Speeches were also given by Brontë Society chairman, Sally McDonald, and Terry Suthers, Deputy Lieutenant of West Yorkshire.
Others present included Bronte scholars Jane Sellars and Rebecca Fraser, the Earl and Countess of Harewood, Keighley town mayor Councillor George Metcalf and Yorkshire artist Ashley Jackson. [...]
Several new acquisitions were also on display, including six letters from Charlotte Brontë to Ellen Nussey, Charlotte’s silk, fringed parasol, and a masonic apron with symbols painted by Branwell Brontë. The apron was donated by the family of Branwell’s friend and fellow mason, William Thomas.
Publishers' Weekly reviews the memoir The Cooked Seed by Anchee Min where she tells about how
Watching Mister Rogers’ Neighborhood and reading Jane Eyre helped pave her yellow brick road to literary success
This columnist from The Tyee is definitely not a Brontëite.
That's one of the chief differences between Austen and the romance writers she satirizes: her heroes are exceedingly good at doing the decent, upstanding thing. Unlike the Brontë sisters, who arrived three decades later and produced those kinky potboilers featuring sadomasochistic relationships. They serve as templates for today's formula romance novel industry and their heroes actually resemble Austen's villains -- narcissists, psychopaths, and stalkers. (Shannon Rupp)
Somewhat extreme, huh?

The Mirror writer outlining what's coming in British soap operas doesn't sound all that thrilled about the Brontës:
Emmerdale [...]
Short of some elaborate ­courtship dance, it’s hard to see what else Bob could do to signal his interest in Brenda.
But she’s just not getting it and agrees to go on a date with boring, Brontë-reading Brian instead. (Jane Simon)
The Canberra Times says the following of the TV series The Paradise:
The sub-Brontë-esque syntax of the dialogue borders on parody. (Louise Rugendyke)
That may be a side effect of what the Orange County Register describes:
Most of us probably still have the proof of a dormant poetic self – musty journals in boxes in the garage, old files of yellowed paper scraps and cocktail napkins on which bits of prose and poetry are scrawled, references to particularly resonant passages in the margins of "Great Expectations" and "Wuthering Heights." (Michelle Arch)
Linda Grant writes about her admiration for Jean Rhys in the Guardian.
Rhys is mainly known for her novel Wide Sargasso Sea, a retelling of Jane Eyre from the perspective of the mad wife in the attic, and I scandalised an audience at the British Library a few years ago by claiming it was a greater novel than Charlotte Brontë's. Rhys in recent years has most often been seen her in the context of post-colonial writing, but it was the novels written and set in Paris in the 1930s that chilled me to the bone.
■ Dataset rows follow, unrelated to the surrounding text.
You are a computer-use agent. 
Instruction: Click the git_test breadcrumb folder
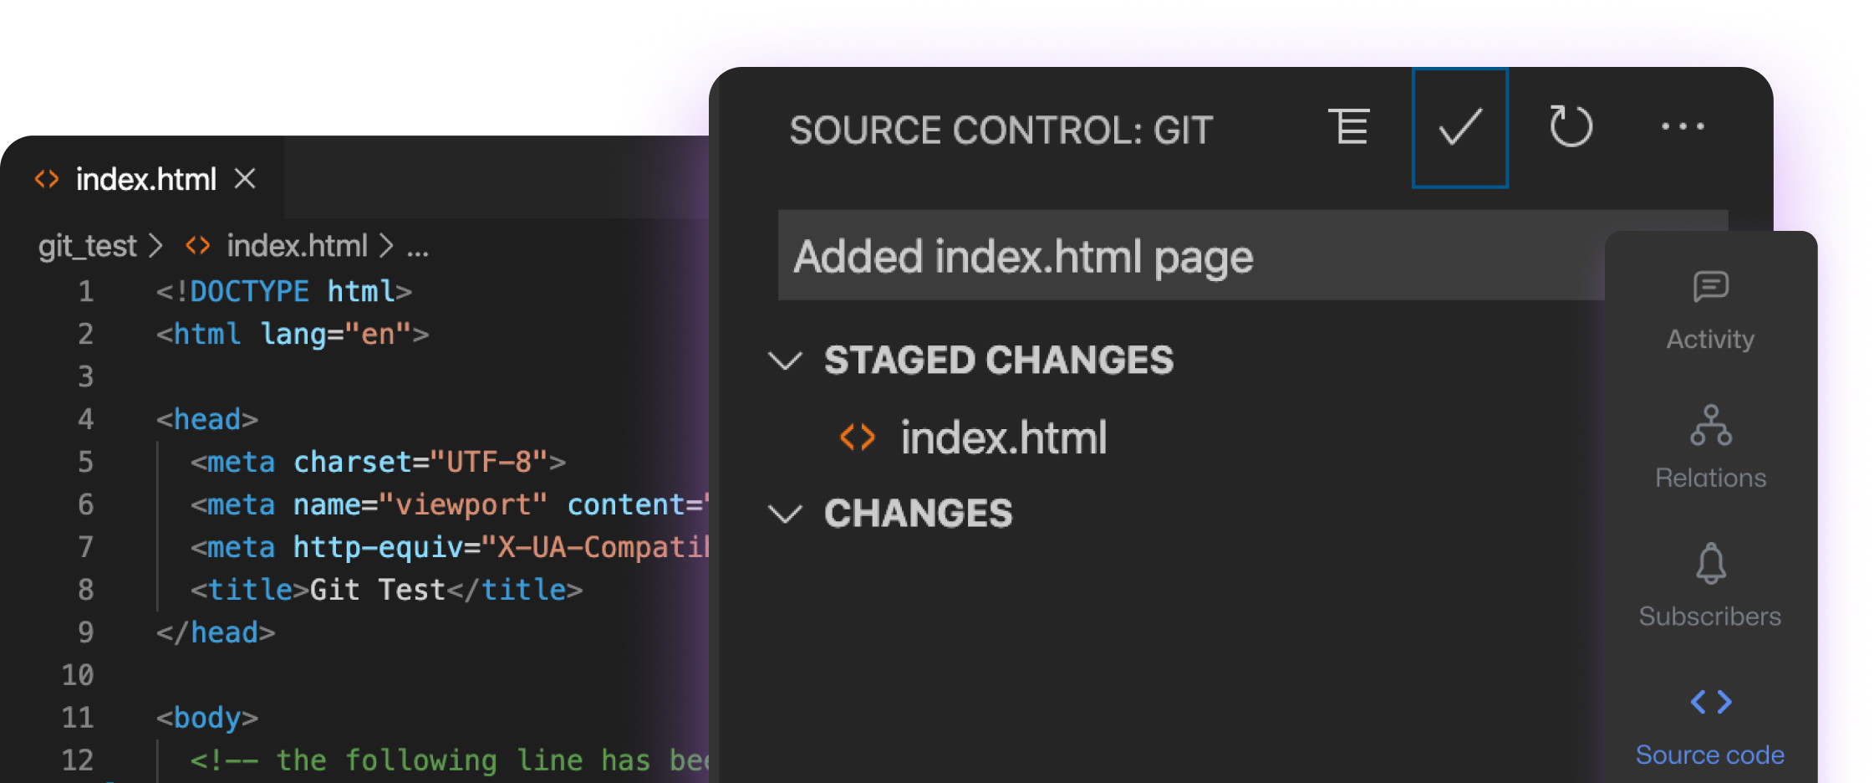tap(87, 246)
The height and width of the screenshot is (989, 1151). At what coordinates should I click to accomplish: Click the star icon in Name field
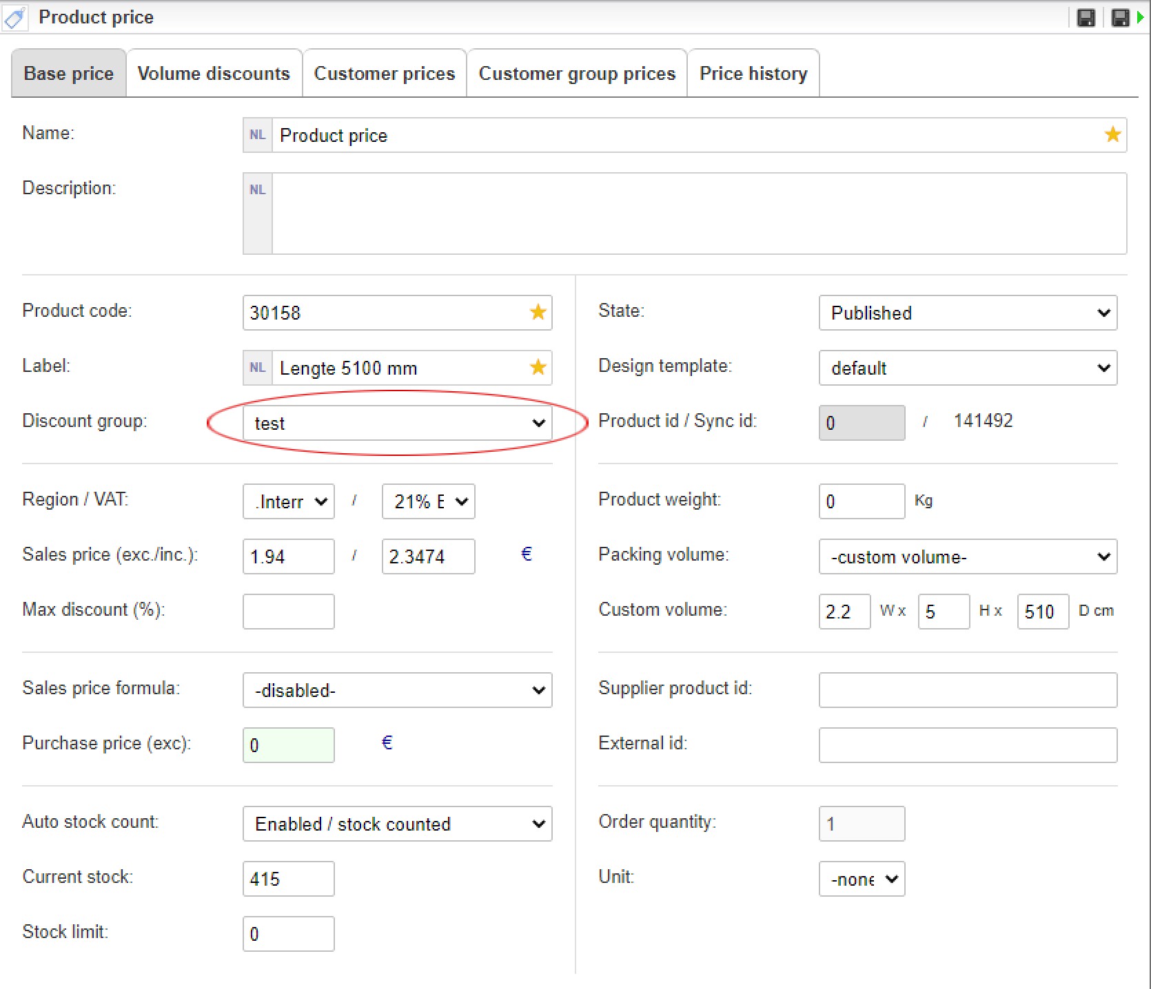click(x=1112, y=135)
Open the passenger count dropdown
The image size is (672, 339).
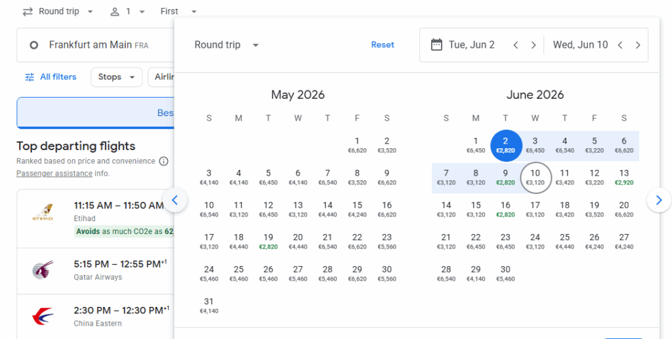pos(127,12)
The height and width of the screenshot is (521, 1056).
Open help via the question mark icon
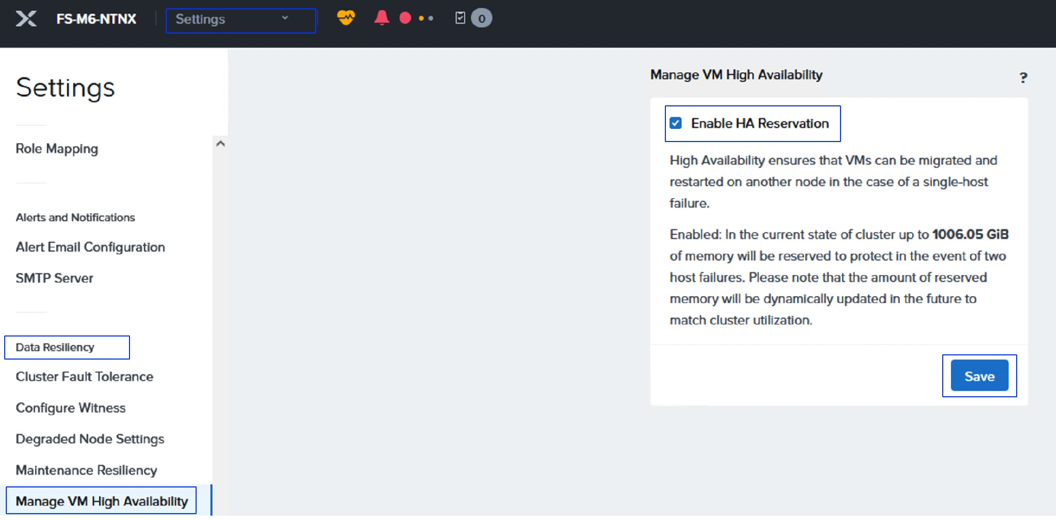(1023, 78)
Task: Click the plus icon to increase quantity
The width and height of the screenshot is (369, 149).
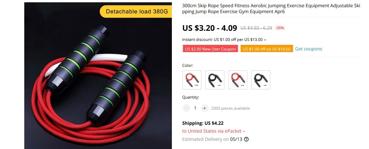Action: [204, 108]
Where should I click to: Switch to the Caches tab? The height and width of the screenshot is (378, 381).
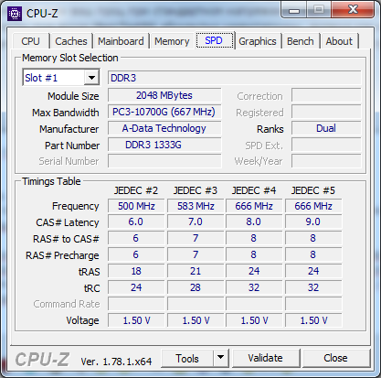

This is how the Sabotage Times describes the song Dance Yrself Clean by LCD Soundsystem:
This song starts out all Edith Wharton and four button cuffs, and just over three minutes in it’s a Brontë explosion of big hair and bad weather and pulpy, tear slick faces. (Daisy Buchanan)
The Brontë Weather Project is delight about having the Brontë Parsonage Museum acquire her 'set of three colour wheels I made for the Hope's Whisper exhibition'. Bekah Ferguson discusses The Tenant of Wildfell Hall. Stuck in a Book shares what Rachel Ferguson wrote in her We Were Amused about The Brontës Went to Woolworths.